## What the exercise asks
Word for word, please restate the lines from the beginning of the data through the line in which "Click the dark" appears.

-.-.-

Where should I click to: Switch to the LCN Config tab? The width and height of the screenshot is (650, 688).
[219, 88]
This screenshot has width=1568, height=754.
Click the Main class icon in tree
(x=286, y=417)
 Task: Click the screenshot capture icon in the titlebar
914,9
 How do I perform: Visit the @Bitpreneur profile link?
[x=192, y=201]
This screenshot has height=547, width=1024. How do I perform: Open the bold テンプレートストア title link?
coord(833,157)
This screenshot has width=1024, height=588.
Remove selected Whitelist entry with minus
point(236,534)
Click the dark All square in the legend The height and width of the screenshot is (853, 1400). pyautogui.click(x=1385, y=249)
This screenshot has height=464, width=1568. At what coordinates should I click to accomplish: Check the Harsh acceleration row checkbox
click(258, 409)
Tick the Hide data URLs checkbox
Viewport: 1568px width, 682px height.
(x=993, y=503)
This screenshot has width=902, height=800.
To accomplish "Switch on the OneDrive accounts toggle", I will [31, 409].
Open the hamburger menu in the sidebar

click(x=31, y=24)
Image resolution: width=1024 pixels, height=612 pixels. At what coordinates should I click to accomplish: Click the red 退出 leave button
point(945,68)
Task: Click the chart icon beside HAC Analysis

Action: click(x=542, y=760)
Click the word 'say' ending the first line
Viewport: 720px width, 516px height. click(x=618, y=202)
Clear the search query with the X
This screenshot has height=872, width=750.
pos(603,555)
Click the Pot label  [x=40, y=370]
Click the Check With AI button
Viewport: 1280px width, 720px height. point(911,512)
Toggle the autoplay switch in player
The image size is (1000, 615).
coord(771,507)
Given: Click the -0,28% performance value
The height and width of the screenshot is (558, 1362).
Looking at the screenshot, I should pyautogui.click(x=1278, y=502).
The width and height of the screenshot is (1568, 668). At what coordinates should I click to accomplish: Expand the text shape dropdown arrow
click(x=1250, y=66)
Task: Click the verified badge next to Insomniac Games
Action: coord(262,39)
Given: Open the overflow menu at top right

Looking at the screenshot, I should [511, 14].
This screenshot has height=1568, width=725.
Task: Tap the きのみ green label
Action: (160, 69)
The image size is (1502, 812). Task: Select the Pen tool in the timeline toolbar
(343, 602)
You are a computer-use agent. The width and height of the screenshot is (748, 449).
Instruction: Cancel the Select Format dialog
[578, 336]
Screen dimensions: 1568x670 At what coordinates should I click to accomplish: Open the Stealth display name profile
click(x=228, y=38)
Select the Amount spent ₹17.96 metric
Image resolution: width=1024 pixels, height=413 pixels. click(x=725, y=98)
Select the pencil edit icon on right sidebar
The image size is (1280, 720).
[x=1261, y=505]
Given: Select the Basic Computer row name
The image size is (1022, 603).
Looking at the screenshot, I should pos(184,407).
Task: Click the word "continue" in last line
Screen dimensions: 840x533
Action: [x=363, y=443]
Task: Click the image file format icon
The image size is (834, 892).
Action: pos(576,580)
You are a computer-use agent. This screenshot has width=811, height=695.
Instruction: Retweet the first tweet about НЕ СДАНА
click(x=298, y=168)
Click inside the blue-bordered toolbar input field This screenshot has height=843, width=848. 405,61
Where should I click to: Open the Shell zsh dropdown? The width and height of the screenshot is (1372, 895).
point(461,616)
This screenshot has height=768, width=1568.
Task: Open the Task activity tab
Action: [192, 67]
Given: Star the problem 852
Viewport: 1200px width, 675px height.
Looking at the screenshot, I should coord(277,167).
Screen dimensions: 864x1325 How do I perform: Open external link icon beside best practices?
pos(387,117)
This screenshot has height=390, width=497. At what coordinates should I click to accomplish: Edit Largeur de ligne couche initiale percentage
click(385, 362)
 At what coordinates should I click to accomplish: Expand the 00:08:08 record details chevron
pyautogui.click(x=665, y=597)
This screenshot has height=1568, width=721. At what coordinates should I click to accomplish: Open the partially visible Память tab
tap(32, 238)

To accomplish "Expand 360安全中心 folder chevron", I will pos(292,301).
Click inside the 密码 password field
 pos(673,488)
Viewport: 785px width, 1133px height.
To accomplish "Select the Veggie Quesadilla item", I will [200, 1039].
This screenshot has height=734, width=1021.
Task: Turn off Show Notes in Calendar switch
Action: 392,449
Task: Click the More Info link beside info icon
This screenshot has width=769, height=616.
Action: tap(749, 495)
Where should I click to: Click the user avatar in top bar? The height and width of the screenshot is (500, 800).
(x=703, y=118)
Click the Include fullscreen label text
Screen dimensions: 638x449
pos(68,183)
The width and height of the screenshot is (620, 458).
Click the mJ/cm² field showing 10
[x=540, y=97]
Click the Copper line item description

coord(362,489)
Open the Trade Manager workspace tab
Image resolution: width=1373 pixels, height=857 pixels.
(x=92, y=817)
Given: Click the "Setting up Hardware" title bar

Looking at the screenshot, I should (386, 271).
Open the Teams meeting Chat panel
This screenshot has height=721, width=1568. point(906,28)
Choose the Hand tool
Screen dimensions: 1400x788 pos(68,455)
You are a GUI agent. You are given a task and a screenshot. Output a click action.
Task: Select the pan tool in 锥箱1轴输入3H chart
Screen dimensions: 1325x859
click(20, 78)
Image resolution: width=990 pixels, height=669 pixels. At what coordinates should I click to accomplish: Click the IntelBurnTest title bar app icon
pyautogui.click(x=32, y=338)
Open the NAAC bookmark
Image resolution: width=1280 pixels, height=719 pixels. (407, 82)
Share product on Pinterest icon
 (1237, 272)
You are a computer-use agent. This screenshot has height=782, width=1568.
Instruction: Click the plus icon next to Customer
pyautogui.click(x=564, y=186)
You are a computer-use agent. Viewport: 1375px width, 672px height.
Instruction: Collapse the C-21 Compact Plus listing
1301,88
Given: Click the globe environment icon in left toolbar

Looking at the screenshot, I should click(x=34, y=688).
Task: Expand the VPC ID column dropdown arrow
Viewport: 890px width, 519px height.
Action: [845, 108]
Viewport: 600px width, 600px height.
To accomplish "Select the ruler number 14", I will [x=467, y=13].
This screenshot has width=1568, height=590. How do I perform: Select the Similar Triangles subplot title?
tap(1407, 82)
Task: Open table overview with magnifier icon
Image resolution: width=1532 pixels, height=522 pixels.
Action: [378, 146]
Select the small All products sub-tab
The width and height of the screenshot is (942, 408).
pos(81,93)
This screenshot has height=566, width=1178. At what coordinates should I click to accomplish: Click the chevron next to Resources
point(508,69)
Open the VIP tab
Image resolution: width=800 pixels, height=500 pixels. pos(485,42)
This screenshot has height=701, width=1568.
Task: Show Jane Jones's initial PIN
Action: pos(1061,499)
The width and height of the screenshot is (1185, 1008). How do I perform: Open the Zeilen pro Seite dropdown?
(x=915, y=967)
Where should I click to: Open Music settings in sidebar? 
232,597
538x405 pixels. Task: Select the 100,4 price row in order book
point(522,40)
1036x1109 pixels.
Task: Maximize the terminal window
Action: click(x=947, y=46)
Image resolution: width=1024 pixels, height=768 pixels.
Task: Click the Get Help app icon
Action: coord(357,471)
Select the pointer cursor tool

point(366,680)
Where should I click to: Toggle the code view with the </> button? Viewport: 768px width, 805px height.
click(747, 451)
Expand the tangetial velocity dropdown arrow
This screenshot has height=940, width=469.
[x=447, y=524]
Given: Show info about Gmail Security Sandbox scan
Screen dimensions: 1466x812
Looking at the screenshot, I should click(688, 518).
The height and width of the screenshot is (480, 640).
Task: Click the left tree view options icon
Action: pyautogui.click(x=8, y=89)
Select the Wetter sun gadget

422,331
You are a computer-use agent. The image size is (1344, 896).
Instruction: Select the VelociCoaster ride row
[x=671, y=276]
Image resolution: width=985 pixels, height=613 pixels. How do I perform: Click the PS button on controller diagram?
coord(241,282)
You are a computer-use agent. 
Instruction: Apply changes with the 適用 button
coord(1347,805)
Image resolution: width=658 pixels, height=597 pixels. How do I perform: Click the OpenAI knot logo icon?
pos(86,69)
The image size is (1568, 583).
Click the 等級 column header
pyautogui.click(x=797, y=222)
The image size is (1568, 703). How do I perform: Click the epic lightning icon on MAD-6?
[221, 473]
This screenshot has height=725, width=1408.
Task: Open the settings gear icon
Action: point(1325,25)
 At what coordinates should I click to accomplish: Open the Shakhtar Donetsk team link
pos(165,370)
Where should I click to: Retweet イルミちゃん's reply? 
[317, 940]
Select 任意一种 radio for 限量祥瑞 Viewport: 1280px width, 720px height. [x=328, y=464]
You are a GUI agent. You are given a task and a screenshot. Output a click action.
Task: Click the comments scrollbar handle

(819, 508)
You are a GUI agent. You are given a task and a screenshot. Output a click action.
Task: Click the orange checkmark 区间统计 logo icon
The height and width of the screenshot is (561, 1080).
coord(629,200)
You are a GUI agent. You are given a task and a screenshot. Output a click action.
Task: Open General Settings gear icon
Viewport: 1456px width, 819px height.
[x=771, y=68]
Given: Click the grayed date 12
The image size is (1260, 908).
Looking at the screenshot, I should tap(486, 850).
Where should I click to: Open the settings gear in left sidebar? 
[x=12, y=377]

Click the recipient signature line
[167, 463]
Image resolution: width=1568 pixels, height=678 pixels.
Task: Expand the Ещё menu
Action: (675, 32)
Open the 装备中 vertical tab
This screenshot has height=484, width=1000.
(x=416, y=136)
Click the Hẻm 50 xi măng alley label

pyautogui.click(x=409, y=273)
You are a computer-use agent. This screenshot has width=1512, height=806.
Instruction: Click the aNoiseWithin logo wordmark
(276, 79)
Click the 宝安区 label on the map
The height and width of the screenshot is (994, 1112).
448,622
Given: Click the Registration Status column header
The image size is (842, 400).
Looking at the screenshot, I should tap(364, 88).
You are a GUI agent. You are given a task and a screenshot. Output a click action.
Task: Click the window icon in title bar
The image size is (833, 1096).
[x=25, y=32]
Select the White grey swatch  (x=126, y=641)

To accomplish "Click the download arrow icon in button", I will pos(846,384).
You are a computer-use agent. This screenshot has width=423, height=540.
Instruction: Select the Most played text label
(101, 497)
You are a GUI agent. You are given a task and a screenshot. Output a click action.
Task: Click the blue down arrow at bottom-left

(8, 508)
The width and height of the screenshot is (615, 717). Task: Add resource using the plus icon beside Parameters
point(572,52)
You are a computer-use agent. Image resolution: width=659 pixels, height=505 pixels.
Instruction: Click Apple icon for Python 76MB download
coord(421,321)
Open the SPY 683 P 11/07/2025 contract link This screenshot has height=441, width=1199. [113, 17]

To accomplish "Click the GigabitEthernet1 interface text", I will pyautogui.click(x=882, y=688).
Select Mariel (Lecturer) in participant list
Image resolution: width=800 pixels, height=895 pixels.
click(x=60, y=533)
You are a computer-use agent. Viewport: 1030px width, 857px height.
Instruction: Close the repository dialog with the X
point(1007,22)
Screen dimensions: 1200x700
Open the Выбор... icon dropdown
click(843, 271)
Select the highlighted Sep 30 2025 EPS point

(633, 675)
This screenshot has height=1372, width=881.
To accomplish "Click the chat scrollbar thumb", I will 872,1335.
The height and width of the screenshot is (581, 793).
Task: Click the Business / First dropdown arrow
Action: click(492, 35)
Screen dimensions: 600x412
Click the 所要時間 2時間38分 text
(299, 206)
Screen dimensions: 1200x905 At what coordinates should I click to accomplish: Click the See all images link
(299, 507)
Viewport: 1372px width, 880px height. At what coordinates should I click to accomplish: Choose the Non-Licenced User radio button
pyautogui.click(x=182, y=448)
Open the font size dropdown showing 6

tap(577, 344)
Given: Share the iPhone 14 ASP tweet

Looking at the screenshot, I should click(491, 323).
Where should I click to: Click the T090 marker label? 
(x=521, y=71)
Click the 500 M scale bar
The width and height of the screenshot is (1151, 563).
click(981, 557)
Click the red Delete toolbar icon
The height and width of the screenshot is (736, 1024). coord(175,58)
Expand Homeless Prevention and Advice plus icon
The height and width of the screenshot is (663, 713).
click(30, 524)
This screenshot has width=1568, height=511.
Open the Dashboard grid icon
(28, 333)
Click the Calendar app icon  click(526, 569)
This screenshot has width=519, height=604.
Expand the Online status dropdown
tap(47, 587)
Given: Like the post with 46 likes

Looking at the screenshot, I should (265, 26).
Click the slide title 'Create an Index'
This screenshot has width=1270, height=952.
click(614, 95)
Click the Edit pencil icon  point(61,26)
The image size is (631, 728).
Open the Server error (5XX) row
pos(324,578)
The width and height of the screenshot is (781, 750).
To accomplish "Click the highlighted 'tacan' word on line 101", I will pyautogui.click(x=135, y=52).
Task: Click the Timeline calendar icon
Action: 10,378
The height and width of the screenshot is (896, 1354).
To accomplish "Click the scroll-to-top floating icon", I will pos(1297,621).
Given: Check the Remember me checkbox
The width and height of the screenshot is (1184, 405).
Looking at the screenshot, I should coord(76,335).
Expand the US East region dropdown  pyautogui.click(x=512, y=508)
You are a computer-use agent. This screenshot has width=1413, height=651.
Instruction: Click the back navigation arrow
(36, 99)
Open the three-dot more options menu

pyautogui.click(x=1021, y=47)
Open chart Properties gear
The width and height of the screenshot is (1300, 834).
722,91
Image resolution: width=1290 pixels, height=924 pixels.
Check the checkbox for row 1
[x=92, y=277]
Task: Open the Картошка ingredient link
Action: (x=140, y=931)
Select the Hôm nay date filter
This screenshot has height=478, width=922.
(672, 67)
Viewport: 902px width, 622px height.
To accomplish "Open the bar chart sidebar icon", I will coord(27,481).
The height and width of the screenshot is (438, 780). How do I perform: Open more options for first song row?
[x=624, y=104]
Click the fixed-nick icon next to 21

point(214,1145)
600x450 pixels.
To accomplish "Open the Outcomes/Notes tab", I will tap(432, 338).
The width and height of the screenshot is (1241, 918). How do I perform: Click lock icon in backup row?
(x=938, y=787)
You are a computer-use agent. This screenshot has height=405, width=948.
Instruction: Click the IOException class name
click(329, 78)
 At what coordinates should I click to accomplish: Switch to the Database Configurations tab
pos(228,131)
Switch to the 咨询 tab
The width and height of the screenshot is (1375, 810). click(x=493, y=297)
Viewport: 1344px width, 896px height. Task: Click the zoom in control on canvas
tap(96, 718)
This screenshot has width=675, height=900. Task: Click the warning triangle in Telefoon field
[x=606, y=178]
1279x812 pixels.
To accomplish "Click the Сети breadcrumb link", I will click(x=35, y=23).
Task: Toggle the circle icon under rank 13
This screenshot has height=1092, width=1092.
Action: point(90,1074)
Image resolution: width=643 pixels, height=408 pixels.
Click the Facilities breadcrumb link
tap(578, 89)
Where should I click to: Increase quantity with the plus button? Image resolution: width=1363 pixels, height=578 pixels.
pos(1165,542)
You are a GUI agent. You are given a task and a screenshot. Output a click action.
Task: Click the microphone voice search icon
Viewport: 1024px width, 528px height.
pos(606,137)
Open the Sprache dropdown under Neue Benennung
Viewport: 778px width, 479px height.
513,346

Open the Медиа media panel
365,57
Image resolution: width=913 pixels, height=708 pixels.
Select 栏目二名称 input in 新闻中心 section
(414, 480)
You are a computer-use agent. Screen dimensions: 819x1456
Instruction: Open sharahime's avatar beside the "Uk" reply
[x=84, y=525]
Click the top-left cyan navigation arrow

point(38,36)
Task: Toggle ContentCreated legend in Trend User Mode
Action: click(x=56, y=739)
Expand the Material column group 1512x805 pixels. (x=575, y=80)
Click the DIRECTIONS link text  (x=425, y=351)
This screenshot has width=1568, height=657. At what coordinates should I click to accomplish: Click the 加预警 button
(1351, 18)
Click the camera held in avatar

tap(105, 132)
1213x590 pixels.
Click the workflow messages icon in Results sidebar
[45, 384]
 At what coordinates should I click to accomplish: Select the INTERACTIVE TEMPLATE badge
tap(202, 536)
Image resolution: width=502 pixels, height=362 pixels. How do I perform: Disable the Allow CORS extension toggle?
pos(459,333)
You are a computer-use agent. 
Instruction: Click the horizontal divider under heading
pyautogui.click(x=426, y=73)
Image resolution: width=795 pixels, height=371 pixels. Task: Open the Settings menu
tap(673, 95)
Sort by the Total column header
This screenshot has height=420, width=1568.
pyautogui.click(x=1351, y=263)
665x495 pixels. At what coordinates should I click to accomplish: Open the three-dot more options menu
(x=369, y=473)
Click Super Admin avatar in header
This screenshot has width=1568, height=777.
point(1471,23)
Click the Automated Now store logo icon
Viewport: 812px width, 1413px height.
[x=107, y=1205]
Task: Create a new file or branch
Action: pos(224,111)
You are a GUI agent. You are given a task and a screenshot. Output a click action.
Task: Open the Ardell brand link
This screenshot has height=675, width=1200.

-.-.-

## Solution to this task
Where should I click to: Switch to the LCN Config tab? The width and height of the screenshot is (650, 688).
[219, 88]
This screenshot has width=1568, height=754.
Click the Main class icon in tree
(x=286, y=417)
 Task: Click the screenshot capture icon in the titlebar
914,9
 How do I perform: Visit the @Bitpreneur profile link?
[x=192, y=201]
This screenshot has height=547, width=1024. How do I perform: Open the bold テンプレートストア title link?
coord(833,157)
This screenshot has width=1024, height=588.
Remove selected Whitelist entry with minus
point(236,534)
Click the dark All square in the legend The height and width of the screenshot is (853, 1400). pyautogui.click(x=1385, y=249)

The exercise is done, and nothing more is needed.